* _Extracted information_
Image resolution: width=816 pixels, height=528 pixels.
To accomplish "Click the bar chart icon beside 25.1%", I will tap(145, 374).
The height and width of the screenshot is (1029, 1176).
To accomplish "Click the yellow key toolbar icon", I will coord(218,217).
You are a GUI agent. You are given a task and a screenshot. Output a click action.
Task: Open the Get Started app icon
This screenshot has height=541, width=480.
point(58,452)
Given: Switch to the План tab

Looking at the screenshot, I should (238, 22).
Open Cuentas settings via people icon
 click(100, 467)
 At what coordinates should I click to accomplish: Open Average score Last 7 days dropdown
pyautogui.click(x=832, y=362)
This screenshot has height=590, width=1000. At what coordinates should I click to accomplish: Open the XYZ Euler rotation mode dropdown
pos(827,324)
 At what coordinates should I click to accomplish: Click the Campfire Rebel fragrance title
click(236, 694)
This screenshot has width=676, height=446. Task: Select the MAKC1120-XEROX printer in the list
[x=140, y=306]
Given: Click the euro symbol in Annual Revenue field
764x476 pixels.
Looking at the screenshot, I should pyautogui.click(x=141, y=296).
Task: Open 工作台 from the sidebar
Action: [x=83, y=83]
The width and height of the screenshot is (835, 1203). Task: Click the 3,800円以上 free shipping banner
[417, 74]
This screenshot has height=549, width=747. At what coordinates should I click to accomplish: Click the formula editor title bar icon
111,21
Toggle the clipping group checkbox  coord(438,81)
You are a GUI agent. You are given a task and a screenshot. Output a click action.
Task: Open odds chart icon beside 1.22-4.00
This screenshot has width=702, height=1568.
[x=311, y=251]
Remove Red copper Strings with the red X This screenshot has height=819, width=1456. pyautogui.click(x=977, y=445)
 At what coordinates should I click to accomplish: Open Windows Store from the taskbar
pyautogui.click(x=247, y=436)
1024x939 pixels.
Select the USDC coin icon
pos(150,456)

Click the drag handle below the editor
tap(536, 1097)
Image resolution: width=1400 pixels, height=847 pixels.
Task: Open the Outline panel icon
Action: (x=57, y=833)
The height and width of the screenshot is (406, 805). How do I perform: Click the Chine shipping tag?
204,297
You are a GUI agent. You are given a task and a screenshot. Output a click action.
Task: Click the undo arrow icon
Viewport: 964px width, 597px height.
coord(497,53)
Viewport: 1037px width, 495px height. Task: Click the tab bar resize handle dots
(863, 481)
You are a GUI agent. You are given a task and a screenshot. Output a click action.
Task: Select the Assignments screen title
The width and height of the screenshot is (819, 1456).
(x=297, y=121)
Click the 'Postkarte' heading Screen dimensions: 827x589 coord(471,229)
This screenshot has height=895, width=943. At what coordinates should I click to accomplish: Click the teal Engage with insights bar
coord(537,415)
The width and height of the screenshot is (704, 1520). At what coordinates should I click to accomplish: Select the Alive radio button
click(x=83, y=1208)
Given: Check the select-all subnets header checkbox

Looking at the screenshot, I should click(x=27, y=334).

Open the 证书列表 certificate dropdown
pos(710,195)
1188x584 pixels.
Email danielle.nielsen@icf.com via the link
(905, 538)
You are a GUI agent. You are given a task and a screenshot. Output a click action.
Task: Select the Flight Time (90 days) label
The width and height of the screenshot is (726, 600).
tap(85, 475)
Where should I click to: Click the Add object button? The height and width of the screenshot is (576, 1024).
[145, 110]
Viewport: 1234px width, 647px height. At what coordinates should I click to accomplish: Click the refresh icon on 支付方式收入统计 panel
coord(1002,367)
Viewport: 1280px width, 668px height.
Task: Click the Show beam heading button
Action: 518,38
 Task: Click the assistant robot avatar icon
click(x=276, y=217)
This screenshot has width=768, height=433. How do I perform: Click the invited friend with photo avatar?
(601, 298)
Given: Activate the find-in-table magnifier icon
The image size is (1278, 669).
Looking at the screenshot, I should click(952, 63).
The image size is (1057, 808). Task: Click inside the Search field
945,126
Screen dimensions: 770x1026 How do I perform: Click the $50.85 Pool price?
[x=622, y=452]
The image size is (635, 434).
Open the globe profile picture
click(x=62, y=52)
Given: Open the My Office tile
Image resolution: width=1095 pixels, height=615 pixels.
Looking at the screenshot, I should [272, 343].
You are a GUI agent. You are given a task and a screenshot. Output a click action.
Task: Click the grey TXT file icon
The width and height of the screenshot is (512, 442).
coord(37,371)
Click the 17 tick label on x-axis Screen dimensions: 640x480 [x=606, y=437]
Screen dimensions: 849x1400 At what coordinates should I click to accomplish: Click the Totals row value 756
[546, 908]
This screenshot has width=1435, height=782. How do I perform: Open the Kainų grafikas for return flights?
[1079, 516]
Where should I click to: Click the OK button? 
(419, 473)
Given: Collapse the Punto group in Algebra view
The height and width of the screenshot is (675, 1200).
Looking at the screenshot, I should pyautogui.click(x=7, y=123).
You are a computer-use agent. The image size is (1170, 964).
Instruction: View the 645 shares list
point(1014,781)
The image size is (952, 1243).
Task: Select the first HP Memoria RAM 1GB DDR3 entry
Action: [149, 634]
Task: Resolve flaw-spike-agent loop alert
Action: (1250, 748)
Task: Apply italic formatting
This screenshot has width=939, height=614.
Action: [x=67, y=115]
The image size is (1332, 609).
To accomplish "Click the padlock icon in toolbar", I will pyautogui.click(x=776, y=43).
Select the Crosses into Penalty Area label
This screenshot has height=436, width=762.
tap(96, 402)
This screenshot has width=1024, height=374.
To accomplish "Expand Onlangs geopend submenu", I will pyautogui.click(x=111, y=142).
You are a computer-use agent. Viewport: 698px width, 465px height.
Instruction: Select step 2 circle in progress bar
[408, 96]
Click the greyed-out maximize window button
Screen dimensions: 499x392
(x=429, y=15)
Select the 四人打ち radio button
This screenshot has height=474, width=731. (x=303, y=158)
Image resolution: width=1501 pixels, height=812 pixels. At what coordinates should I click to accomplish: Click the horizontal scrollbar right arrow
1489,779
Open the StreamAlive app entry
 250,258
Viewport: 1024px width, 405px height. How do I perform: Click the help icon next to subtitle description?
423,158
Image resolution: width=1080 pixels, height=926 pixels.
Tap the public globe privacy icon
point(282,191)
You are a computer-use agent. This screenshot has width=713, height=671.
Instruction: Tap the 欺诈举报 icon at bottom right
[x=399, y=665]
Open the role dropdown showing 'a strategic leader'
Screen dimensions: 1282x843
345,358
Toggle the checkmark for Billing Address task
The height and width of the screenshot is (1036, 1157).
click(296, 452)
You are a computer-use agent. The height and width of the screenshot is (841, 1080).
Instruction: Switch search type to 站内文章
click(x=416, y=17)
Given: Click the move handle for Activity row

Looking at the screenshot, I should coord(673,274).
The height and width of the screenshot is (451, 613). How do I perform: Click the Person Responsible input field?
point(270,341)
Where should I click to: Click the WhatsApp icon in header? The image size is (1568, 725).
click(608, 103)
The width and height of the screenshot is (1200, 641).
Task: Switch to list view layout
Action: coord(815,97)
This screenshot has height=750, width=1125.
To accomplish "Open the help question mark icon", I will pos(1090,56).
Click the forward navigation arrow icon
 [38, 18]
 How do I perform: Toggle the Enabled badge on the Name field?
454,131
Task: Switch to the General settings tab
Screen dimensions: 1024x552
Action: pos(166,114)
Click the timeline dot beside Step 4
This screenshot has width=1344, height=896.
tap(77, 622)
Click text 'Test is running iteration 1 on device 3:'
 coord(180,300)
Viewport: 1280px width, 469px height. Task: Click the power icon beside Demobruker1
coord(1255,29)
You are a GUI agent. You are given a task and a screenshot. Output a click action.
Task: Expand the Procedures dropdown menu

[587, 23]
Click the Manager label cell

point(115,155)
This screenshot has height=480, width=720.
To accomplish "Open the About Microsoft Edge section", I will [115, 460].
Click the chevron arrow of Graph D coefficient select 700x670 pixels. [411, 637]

* _Work to be completed_
Above are records; repeat only the lines starting at the line with "Instruction: Tap the" and ending at the line with "Open the role", exactly as they appear, both included.

* _Answer section_
Instruction: Tap the 欺诈举报 icon at bottom right
[x=399, y=665]
Open the role dropdown showing 'a strategic leader'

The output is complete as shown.